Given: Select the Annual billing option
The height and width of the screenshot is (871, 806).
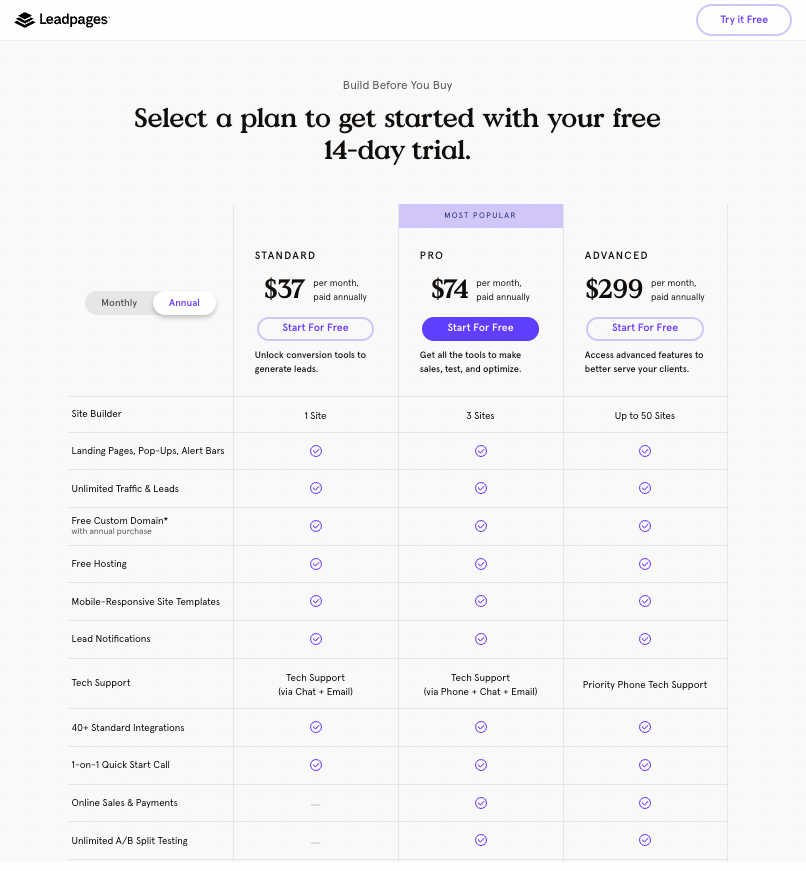Looking at the screenshot, I should coord(184,303).
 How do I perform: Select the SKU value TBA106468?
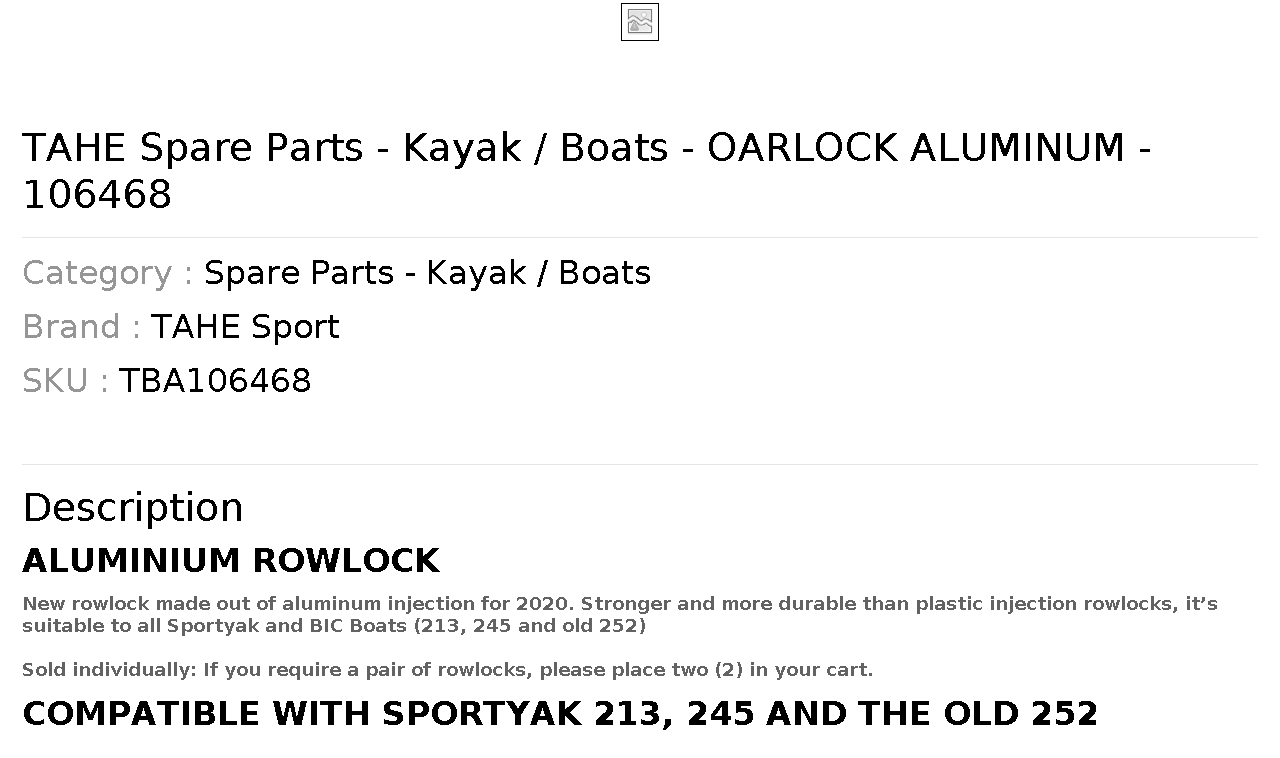[215, 381]
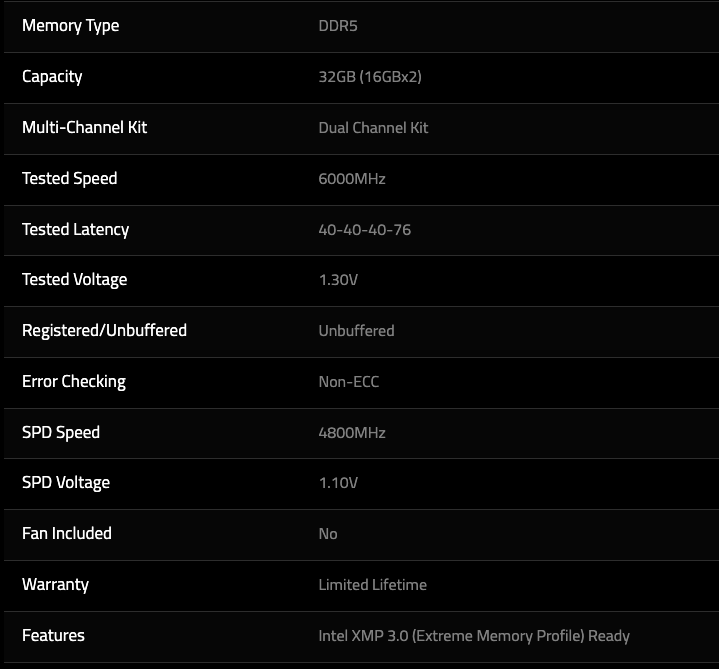Select the Dual Channel Kit value
This screenshot has width=719, height=669.
373,127

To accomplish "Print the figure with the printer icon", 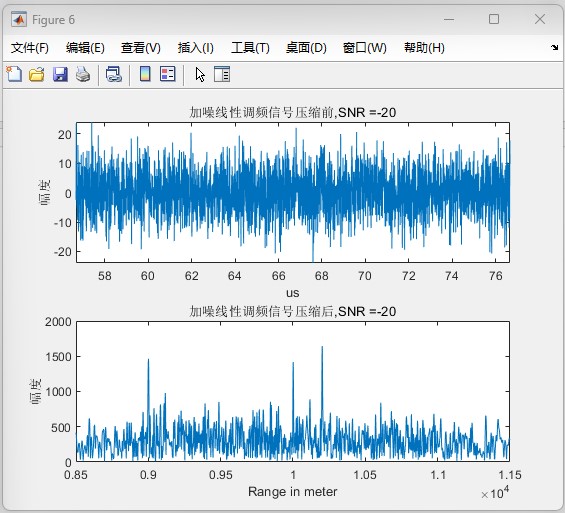I will pos(83,74).
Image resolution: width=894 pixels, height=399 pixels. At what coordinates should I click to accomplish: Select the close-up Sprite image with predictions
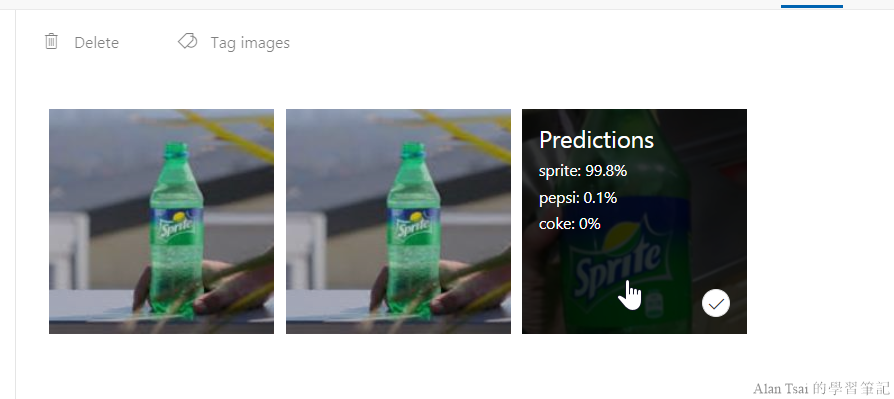(634, 221)
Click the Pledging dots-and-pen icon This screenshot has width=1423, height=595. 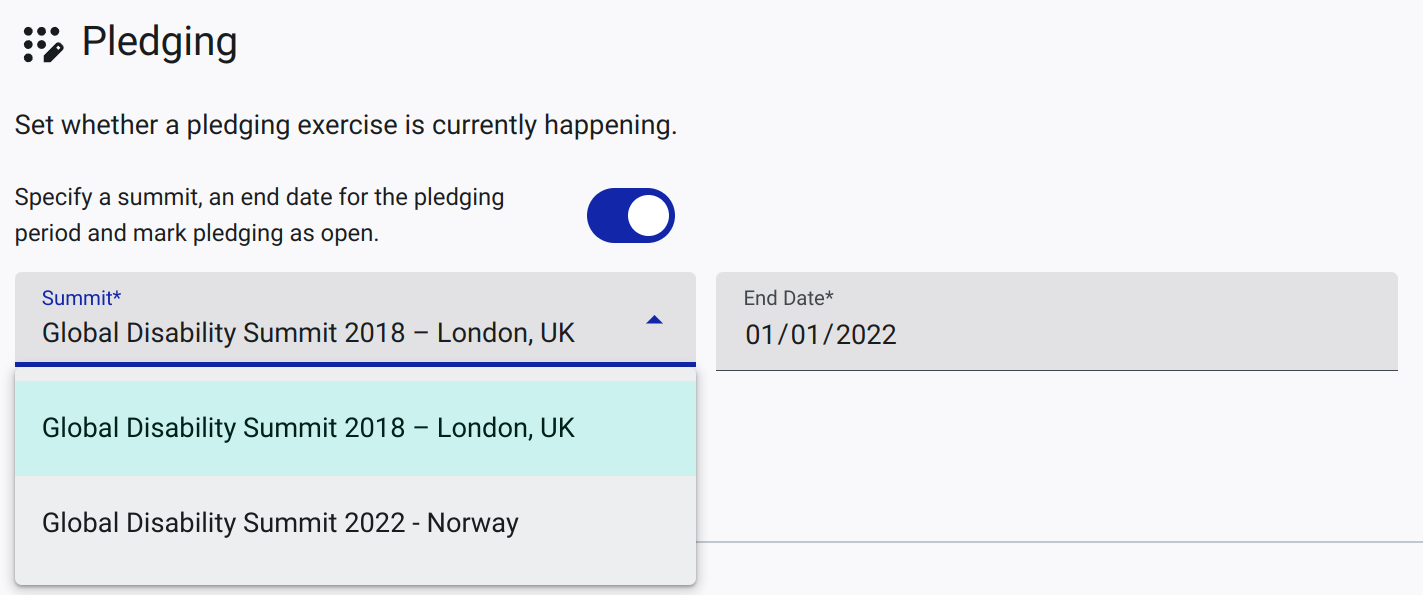point(43,44)
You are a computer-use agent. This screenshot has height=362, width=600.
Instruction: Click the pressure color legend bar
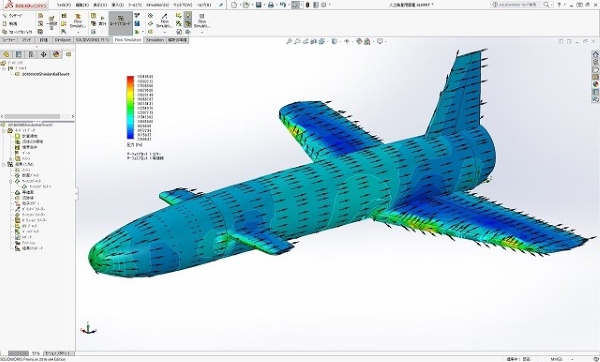tap(130, 108)
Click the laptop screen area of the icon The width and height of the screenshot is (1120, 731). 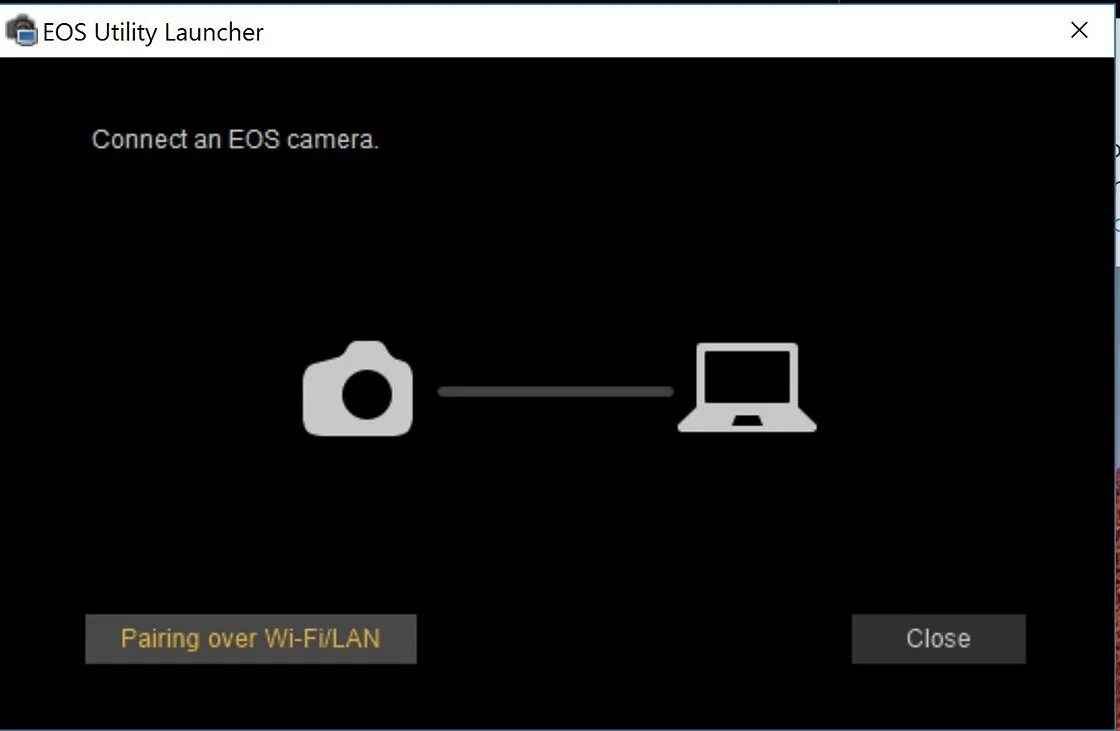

▸ DIRECTIONS FOR THIS TASK
Reproduce the rows from the line with "You are a computer-use" up to and including the final row, swapping "legend" for "key" and keeping everything else the same. Leave out the pictures.

▸ RESULT BELOW
You are a computer-use agent. This screenshot has height=362, width=600.
Instruction: Click the pressure color key bar
tap(130, 108)
Click the laptop screen area of the icon The width and height of the screenshot is (1120, 731). 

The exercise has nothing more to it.